As for Ever-Glory, it was also an abysmal quarter ending March, which reported its sales were $58.36 million, down 34% year-over-year. In addition, it posted ever-widening losses of $2.7 million versus $455,000 in the same period in the preceding year. 

While the Nanjing-headquartered firm has not issued guidance, the stock has been gaining some ground in the past month but still trades barely over $1 per share. In fact, Ever-Glory went nearly two months without closing above $1 per share before doing so on June 9. 

As to whether you should buy shares in these two firms, I am reluctant in doing so until Sino-U.S. trade tensions cool down. The biggest issue is whether or not a bill passed by the U.S. Senate, which could delist Chinese firms from trading on American bourses reaches Donald Trump’s desk. While Ruhnn could be an intriguing buy, I would wait to see if the bill does indeed become law. 

Road to Retail Recovery 

No doubt, apparel retailers have been hit hard by closures with Covid-19. Some were forced to file for bankruptcy protection, and others still might—especially if another shutdown occurs amid the rise in cases throughout many states, some of which have been forced to roll back reopenings. 

Tom McGee, the CEO of International Council of Shopping Centers told Zack Guzman of Yahoo! Finance earlier this month that the government needs to provide more Covid-19 relief funding. 

“I think the retail environment is very uncertain right now,” he said.

McGee added, “I mean, obviously, the last two retail reports showed a resilience in the marketplace. But as you see spikes reemerge around the country, particularly in the south and in California and other parts of the west coast, I think there is a great deal of concern.”  

The next two upcoming job and retail sales reports for July and August will be critical. While I am recommending a buy on TJX, that could change if it is ordered to close its doors again.

As for the long term, I am more bullish on the industry. In 2019, the U.S. apparel market was valued at an estimated $368 billion, according to the online research firm, Statista.

E-commerce helped bring in more than $100 million, while store retailing was valued at over $268 billion. The research also noted that the online retail market for retail products is anticipated to “grow steadily.”

Online Dressing Rooms Via Zoom?

The pandemic has accelerated growing trends in consumer behavior, trends that will continue long after a vaccine is hopefully delivered. E-commerce will only grow in popularity even after the “old” normal is restored.
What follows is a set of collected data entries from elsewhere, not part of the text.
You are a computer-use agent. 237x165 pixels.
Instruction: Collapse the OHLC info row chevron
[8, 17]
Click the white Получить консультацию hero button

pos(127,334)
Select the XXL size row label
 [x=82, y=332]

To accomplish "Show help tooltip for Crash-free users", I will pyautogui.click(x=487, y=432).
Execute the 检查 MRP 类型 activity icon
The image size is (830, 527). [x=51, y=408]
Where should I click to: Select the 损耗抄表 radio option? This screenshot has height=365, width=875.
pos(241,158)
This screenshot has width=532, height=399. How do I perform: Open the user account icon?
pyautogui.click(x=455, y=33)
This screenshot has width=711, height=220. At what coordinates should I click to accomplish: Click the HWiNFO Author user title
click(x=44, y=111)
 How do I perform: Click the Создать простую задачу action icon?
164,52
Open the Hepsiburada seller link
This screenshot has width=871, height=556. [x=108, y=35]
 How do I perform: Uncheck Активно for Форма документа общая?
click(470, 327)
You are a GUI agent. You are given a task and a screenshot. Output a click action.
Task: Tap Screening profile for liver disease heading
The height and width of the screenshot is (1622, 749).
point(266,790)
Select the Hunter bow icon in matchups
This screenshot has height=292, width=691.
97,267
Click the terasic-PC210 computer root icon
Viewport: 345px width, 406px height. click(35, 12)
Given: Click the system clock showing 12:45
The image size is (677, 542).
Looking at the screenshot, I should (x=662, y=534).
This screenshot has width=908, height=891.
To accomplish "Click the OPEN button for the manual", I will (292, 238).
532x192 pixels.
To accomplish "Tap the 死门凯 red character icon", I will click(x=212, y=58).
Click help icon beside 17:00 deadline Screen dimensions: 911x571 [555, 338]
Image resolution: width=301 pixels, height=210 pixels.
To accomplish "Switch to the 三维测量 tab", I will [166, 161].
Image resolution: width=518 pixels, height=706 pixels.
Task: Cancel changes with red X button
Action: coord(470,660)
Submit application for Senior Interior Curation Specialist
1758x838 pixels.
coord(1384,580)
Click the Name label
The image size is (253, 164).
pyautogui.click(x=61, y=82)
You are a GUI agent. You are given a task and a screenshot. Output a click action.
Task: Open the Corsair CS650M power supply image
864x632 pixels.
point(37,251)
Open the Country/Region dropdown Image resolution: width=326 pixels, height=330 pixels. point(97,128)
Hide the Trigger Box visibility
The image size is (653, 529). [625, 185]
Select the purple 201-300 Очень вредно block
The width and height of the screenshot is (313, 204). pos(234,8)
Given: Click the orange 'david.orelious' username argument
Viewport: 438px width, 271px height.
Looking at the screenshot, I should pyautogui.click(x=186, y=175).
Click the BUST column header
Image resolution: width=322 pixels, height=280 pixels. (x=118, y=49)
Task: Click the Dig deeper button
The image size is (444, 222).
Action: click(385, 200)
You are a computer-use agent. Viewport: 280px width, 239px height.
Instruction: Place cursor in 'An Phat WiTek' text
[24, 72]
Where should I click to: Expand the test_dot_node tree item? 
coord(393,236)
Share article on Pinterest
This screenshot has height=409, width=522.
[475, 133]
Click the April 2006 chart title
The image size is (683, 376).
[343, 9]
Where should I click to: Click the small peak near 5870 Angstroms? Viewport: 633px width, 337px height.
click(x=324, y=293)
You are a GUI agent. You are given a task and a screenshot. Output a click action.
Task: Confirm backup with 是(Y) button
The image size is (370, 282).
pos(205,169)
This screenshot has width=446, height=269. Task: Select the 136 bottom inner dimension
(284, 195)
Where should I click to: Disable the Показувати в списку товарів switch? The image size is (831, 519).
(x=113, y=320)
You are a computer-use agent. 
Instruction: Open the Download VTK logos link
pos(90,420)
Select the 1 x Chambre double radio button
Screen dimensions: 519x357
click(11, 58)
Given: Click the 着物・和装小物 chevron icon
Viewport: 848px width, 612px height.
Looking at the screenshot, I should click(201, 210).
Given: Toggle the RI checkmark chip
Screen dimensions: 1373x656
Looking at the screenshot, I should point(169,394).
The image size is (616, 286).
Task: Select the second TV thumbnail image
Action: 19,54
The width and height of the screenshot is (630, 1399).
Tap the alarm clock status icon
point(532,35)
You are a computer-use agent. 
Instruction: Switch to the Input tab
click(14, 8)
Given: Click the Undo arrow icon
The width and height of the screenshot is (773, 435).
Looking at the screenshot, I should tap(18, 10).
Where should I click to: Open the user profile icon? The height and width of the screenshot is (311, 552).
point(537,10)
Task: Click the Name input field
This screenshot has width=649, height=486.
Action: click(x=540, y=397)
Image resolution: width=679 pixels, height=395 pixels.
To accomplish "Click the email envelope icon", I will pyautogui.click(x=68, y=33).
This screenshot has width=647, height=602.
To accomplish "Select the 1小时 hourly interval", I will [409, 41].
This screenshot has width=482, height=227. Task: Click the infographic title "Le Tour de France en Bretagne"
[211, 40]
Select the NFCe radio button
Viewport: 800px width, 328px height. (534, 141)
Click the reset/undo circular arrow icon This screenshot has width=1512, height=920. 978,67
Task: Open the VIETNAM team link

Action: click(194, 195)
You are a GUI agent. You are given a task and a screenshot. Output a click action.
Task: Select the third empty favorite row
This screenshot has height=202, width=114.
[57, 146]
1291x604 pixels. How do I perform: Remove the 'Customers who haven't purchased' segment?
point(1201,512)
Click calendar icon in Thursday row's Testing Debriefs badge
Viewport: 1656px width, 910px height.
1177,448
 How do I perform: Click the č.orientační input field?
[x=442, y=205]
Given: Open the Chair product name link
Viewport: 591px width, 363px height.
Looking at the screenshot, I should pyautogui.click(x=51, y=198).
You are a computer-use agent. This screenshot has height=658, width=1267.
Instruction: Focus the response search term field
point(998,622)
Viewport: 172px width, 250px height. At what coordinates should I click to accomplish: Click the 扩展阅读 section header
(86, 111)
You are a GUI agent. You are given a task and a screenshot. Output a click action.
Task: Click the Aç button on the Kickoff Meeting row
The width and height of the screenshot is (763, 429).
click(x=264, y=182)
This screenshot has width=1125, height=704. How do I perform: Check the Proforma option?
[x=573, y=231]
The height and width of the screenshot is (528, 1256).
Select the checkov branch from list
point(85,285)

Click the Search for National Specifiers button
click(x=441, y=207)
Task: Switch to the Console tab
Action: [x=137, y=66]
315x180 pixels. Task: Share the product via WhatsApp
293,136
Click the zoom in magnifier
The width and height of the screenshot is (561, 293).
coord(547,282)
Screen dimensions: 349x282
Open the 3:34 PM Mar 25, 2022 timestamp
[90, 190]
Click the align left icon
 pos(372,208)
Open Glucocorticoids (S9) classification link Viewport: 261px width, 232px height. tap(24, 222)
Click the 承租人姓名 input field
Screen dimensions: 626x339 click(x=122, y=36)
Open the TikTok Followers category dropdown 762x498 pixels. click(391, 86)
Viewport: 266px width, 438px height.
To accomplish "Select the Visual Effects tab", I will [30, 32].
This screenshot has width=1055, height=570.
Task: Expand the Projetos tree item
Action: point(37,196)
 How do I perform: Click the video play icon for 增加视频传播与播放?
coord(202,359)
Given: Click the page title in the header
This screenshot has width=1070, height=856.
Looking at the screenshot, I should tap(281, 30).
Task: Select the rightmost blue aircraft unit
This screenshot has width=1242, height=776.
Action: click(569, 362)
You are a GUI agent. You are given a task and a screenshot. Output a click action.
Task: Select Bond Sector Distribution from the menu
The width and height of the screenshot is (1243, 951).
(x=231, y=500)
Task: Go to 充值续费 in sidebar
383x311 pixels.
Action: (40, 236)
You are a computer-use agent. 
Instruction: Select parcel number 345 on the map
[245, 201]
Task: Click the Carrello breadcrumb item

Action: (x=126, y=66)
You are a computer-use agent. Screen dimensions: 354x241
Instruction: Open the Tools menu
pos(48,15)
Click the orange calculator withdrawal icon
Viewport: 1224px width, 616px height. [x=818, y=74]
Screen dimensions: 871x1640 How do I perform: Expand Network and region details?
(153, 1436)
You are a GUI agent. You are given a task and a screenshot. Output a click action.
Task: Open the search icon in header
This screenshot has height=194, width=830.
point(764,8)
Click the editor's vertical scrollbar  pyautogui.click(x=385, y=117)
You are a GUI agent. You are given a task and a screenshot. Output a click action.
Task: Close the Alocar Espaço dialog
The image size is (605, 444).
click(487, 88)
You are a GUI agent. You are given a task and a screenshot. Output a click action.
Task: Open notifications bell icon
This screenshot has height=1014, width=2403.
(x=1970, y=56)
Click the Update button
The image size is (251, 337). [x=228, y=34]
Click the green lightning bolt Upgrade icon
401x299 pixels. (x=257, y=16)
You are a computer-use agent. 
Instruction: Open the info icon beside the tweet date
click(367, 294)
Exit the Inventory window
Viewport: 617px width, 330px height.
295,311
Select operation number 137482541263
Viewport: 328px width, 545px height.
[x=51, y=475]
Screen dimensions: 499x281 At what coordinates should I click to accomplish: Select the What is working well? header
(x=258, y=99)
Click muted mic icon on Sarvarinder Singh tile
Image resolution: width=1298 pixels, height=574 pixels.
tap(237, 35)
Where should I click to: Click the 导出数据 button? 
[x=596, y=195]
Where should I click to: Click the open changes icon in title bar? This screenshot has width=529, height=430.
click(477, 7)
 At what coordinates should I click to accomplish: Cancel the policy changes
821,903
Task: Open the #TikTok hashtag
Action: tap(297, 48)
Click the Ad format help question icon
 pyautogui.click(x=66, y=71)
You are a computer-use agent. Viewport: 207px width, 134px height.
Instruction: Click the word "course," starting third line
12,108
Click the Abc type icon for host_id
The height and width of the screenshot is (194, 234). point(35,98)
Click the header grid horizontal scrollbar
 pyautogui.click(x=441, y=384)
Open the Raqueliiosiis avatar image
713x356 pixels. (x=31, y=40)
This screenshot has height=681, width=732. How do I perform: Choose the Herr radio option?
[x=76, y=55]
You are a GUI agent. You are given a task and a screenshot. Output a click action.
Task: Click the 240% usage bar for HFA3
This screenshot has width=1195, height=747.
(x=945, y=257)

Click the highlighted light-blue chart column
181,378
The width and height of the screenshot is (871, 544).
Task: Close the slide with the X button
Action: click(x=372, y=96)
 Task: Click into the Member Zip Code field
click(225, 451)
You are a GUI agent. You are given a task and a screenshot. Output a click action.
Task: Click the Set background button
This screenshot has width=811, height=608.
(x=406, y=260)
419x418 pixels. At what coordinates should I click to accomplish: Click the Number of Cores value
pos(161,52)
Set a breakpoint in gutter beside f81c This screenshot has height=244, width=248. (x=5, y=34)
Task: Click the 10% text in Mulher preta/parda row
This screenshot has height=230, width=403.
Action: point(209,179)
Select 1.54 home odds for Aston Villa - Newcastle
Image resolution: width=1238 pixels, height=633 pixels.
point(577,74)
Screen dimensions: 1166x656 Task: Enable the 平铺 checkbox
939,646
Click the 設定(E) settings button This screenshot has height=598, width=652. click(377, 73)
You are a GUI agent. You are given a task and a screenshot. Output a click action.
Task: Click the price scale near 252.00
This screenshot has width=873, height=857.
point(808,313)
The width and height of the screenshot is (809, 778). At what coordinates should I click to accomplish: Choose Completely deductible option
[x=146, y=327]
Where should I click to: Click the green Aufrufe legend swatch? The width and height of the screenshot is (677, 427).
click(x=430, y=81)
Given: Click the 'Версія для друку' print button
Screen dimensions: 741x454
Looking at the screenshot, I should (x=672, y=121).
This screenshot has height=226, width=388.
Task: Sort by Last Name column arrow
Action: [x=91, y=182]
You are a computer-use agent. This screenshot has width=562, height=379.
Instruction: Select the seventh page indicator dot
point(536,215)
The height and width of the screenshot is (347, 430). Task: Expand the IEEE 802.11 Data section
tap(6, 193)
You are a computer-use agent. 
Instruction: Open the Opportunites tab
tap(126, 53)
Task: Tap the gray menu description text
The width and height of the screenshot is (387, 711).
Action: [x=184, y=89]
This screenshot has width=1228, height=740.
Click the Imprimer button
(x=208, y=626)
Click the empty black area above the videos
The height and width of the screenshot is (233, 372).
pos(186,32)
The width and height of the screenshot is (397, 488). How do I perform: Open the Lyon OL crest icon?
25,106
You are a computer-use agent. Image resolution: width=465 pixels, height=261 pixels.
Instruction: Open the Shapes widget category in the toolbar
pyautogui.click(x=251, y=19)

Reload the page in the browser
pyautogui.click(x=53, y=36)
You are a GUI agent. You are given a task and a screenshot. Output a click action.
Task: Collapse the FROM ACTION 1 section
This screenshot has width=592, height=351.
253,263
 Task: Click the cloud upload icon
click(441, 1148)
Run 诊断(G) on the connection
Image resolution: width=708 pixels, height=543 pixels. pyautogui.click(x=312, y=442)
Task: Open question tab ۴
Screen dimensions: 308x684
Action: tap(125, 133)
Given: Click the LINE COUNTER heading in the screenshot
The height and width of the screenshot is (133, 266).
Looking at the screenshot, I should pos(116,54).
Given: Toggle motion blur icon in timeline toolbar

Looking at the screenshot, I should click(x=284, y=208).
A world in which robot retail workers candidly tell customers via if they do indeed look fat in those computer-generated pants might be inevitable. 

But, no matter how people shop for new clothes, new clothes will never go out of style (even if the new clothes are made to look old). 

Long term, I am sanguine about the industry. Short-term, the outlook for apparel retailers looks grim. 

That reminds me, I have laundry to do. On second thought, I’ll just wait until we enter the next phase of reopening.